Unfortunately, says Consumer Reports, the likelihood of changing industry practices to make ground beef cleaner is poor because "more than 80 percent of beef produced in the U.S. is processed by four companies. Cattle can be slaughtered at high-speed rates—as many as 400 head per hour. Those slaughterhouses use a variety of methods to destroy bacteria on the carcass after the hide has been removed, such as hot water, chlorine-based, or lactic acid washes. But when so many cattle are being processed, sanitary practices may get short shrift.
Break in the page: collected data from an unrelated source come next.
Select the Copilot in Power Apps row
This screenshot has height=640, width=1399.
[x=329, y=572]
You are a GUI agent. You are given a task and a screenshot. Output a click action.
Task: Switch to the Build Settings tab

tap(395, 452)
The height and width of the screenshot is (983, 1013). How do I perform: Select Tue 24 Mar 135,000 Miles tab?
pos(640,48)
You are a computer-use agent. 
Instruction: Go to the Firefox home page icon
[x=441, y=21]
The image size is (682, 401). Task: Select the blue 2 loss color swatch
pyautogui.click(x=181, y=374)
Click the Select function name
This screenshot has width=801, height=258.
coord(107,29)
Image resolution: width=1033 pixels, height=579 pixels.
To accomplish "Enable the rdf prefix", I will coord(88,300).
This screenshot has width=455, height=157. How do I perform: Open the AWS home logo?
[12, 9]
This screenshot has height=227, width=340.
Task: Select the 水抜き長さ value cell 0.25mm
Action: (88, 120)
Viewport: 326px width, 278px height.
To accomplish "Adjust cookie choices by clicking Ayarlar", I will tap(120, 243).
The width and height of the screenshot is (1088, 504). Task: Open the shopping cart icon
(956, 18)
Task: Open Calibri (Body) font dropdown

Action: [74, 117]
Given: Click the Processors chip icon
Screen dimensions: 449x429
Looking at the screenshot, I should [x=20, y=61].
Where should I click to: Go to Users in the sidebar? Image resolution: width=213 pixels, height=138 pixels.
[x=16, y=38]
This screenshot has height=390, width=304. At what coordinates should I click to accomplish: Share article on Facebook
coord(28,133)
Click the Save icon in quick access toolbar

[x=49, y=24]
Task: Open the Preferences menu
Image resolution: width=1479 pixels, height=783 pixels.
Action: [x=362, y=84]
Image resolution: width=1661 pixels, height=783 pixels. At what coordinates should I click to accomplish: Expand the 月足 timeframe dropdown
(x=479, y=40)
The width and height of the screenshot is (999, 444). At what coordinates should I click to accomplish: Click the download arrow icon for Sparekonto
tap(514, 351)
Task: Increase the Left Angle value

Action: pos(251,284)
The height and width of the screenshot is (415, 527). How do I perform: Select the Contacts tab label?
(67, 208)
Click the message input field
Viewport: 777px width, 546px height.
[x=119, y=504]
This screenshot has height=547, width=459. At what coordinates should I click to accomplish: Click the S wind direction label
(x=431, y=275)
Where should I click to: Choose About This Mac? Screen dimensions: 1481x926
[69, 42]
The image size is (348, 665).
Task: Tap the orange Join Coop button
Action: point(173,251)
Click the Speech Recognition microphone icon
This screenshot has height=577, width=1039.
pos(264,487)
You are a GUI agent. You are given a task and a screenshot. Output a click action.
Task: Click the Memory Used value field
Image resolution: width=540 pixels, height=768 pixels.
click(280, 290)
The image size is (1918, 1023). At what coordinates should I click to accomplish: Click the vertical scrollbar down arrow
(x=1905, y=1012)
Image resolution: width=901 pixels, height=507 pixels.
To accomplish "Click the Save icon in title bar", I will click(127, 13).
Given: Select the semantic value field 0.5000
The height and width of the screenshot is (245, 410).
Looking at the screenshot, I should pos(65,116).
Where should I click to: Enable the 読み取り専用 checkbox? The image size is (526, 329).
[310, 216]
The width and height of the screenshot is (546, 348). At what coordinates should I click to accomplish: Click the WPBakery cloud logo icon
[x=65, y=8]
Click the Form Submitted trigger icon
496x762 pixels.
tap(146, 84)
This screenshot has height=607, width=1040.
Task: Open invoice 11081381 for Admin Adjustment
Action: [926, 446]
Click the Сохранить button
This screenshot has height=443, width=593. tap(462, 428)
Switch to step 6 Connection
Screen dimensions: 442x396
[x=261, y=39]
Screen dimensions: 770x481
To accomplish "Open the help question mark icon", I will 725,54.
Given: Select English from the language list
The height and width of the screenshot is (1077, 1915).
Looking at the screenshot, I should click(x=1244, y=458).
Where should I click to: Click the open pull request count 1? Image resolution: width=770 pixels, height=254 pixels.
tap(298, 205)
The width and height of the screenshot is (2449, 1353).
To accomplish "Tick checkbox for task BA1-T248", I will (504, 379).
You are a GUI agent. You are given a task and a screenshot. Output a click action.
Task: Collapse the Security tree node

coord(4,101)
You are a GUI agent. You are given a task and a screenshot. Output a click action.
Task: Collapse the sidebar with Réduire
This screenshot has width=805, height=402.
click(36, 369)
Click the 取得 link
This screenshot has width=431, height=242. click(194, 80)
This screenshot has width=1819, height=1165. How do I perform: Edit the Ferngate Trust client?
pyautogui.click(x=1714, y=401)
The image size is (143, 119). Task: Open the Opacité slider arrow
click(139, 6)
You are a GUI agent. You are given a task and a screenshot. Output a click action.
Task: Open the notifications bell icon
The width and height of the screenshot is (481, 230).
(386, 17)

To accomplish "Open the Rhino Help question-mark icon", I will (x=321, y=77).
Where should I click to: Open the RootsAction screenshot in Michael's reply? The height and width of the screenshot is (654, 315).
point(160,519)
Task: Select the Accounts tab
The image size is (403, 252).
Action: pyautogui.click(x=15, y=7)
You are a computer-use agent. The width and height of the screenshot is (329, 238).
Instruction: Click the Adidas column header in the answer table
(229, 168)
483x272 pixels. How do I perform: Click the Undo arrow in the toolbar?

The result is that bacteria from cattle hides or digestive tracts can be transferred to the meat." Consumer Reports cites Patty Lovera, assistant director of Food & Water Watch, who notes: “The economic power of the Big Four gives them a lot of political weight to push back against USDA inspectors’ efforts to enforce existing rules and to fight against any tighter safety standards being enacted.” And, she adds, “the sheer volume of beef that big-company plants crank out means that a quality control mistake at a single plant can lead to packages of contaminated beef ending up in stores and restaurants across 20 or 30 states.”
Truth for Consumers
Hearing that fecal bacteria was found in 100 percent of the samples as well as the more expensive "grass-fed" beef which also contained superbugs is disheartening for beef-loving Americans. Any type of meat product poses a risk of developing a serious illness from harmful bacteria. Switching to a life fueled by plants that avoids added oil carries no risk and makes us strong and keeps us healthy. Consumer Reports acknowledges that the "2015 scientific report of the Dietary Guidelines Advisory Committee identifies diets low in red and processed meat as healthier. It also associates diets higher in plant-based foods and lower in calories and animal-based foods with less environmental impact." In the same way, having a "plants only" kitchen will free us from worrying about cross-contamination between bacteria-carrying meat and other foods like our salads. We won't have to be concerned about making sure that the kitchen counters and cutting boards are cleaned thoroughly after meat preparation. Plants are easy that way--and safe. This brings up another old saying, "Better safe than sorry." That's a truth you can live with.